Regretably, so used to watching him and getting the deeper stuff as if subliminally, all that stuff that was from himself watching and learning how he wanted to be, which then shown and reflected back on us, we the people, we could not take our eyes of him, no more than we could have taken them off of Lincoln.  We watched, we watched, the, you know... Dealey Plaza, the slow turn, the agents backing off, that day in a Dallas sun we all can imagine in November, then the clear night sky dark early after the first stars.  A leader, knowing how to die?  Well, then we're getting ahead of ourselves. The mirror, the self feedback, the circumspection, that died until his brother picked it up, and he was  his own director.

And Bobby, Robert F., was almost even better at it.  A little strident, but he too, even though the old man was too feeble by a stroke to help, he got it, he said volumes through simple and very self-disciplined things, and he wasn't a hard guy or a total prick, but a family man with lots of friends, and he really really cared for so many so many people.  And funny how this projected man, this self creation, this fulfilled prophecy, was such a real great hope of leadership or something that would have been good and ameliorating and calming for the country then.

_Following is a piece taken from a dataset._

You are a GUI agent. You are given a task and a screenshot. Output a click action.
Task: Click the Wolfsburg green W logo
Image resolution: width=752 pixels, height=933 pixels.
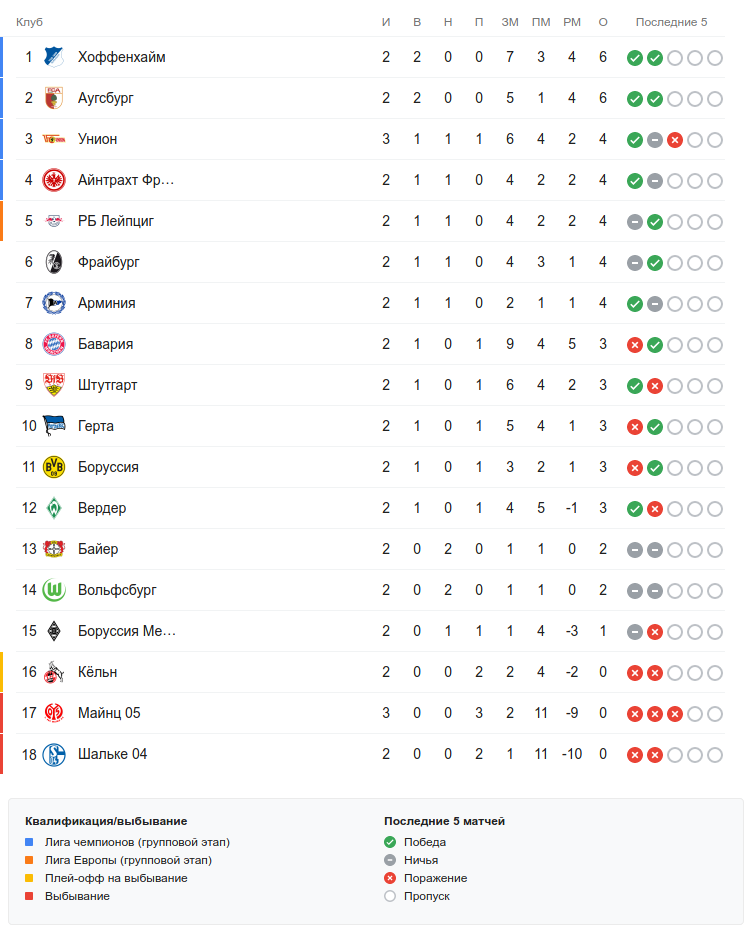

Jesus, I was thinking about it now, and I had to think of the strange vanity of Richard Nixon.  Nixon looked at himself in the mirror in a strange and different way.  A way that acknowledged himself, but on the edges, saying that he had to 'screw' other people, enemies.  The original negative campaigner in a long slew of them, all hacks really, just negative:  'the country can not take another four more years of so n so...  We have to get back to good old solid Republican values otherwise the whole economy is going to collapse."  Complete salesman bullshit.  Agnew was stuffing money away from mob paper bags dropped off at a Baltimore motel.  Oh, he didn't look guilty all the time, shifty eyed, preaching the finest of decorum?  The perfect fucking guy to nominate over that always strange GOP crowd, strange, weirdly confident in its sell out of emotional truth in order to embrace selfish gain with a whole crowd of newfound selfish friends who really don't like so much the whole democratic game plan.  Trickle down.  Cut the tendons of partner programs helping anyone but themselves.   Good old Republican political values, one after another, parading, not able to watch themselves in a mirror unless a total act, disgusting and self serving....

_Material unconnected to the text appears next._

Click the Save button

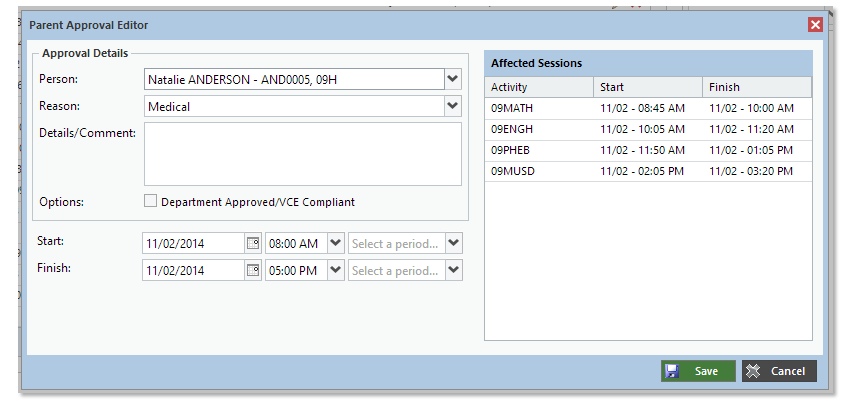click(697, 371)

Bobby, despite all they might say, whatever, he was a good man, a literary type too, just like his brother  The other brother, of course!  He understood it all, of course!

But these men, you know... shit, I lost my point, thinking of my brother's friend, this really funny outgoing guy and his, the extrovert's, son.  Sweet boy, shy and introspective as can be, the little guy, and in a way just like his old man, but in the quiet mode, the deep thoughtful mode.  Like a little Jimi Hendrix for the time being...  AH, forget it, kid, remember your grand papa, and go for it.